→ Exercise brief
Answer these from the column on the Santa Fe Downs deal:
(a) How much does Madrid calculate that Pojoaque owes?
(b) What settlement amount is the pueblo proposing?
(c) On what date did George Rivera send Madrid a letter breaking off the talks?

Inside the Capitol

Tuesday, July 13, 2004

Santa Fe Downs Deal Not Dead

SANTA FE – The media tells us the plan for Pojoaque Pueblo to reopen Santa Fe Downs is dead. But my sources warn not to jump to conclusions. It’s too good a deal for too many people to declare it dead.
Pojoaque Pueblo has the only casino that has not reached agreement with Attorney General Patricia Madrid for payment of money owed the state under past and present revenue-sharing agreements. Madrid calculates that Pojoaque owes about $25 million. The two have been in negotiations for many months trying to reach agreement.
Pojoaque would like to pay its debt, first by getting Madrid to cut the amount owed by much more than half. Then it wants a license to reopen the horse track south of Santa Fe that it bought and closed in the late ‘90s. The pueblo wouldn’t make anything from the horses, but the slot machines that race tracks now are allowed would provide the revenue to pay the state whatever settlement figure is agreed upon.
Madrid’s office has been willing to negotiate along those lines, but the parties still are apart on the figures. The pueblo wants to pay no money down on the $9 million settlement it is proposing. Instead, it would use some of the profits from its slot machines once the track opens, which couldn’t happen sooner than racing season next year and maybe not that quickly.
Madrid wants more than that since payments will be delayed and no interest will be paid on the settlement amount. And besides, she notes, the state would be providing the pueblo the revenue stream from which it would be making those payments. And it would be necessary for the state Racing Commission to grant Pojoaque a license to open the track.
On July 8, Pojoaque’s new governor, George Rivera, sent Madrid a letter breaking off the talks and accusing her everything short of genocide in her dealings with the pueblo. But anyone familiar with negotiations knows that breaking off talks does not necessarily end negotiations.
Madrid has a cool head and won’t be bothered by Rivera’s diatribe. She is ready to resume negotiations when Rivera cools off. And maybe Rivera isn’t as hot under the collar as he sounds.
As a new governor taking over from the bombastic Jake Viarreal, the most aggressive Indian official in the state, Rivera may have figured he needed to show he is no pushover either. His explosive comments may have been more for his constituents than for Madrid. Rivera also has hinted that he might be willing to negotiate directly with Madrid, instead of her lieutenants. That also enhances Rivera’s stature.
If matters can be settled, Pojoaque stands to benefit from being out of litigation. The pueblo’s financial rating is sure to improve without a $25 million suit hanging over its head. It also will have a new revenue generator at the racetrack casino.

→ Information provided
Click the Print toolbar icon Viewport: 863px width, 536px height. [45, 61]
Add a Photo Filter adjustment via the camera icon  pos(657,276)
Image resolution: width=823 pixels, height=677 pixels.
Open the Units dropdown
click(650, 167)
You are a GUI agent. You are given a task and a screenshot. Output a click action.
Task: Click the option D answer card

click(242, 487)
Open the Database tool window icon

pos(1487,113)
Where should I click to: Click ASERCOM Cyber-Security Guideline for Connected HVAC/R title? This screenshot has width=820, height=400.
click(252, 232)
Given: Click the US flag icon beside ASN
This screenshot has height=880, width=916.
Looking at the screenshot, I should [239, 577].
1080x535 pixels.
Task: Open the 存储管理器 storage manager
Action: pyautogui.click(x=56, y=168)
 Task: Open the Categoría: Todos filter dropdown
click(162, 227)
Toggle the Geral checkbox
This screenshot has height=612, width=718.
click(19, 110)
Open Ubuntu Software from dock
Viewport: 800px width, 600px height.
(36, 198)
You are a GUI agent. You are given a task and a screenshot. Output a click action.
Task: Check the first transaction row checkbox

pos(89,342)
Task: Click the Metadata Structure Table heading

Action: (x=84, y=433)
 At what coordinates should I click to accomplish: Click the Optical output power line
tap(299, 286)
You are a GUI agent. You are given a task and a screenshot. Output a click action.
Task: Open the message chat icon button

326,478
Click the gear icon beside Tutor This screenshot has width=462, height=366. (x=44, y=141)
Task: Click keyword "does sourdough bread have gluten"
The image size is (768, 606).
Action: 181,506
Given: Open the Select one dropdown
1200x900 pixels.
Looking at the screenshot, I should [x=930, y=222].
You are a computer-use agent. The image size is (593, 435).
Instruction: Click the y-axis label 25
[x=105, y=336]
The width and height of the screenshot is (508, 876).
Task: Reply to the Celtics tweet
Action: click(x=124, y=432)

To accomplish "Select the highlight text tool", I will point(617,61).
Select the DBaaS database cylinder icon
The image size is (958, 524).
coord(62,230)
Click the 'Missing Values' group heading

→ Result of this exercise
(a) About $25 million
(b) $9 million
(c) July 8